**WHAT YOU WILL DO**
Some entries follow. Reproduce exactly the lines starting at the one with "Task: Open readYaml.py file" and stopping after the one with "Image resolution: width=522".
━━━━━ DATA EXTRACT ━━━━━
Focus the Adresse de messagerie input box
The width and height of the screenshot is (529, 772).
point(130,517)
━━━━━
━━━━━ DATA EXTRACT ━━━━━
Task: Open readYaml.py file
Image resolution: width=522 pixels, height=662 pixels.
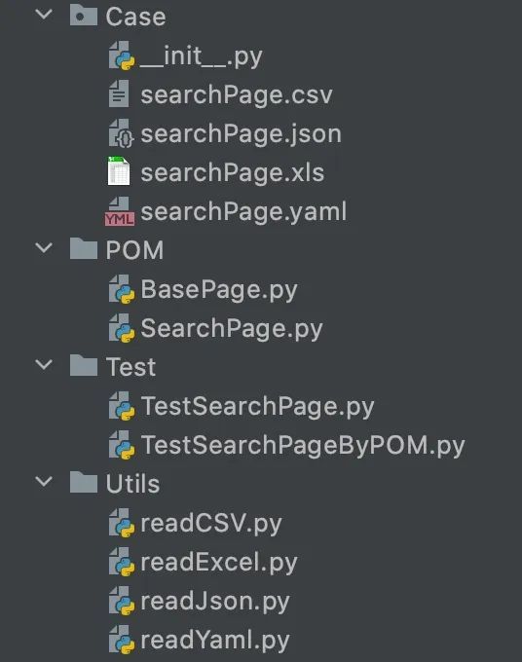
━━━━━
━━━━━ DATA EXTRACT ━━━━━
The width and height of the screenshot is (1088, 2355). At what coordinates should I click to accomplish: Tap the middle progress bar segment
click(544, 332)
━━━━━
**RESULT**
Task: Open readYaml.py file
Image resolution: width=522 pixels, height=662 pixels.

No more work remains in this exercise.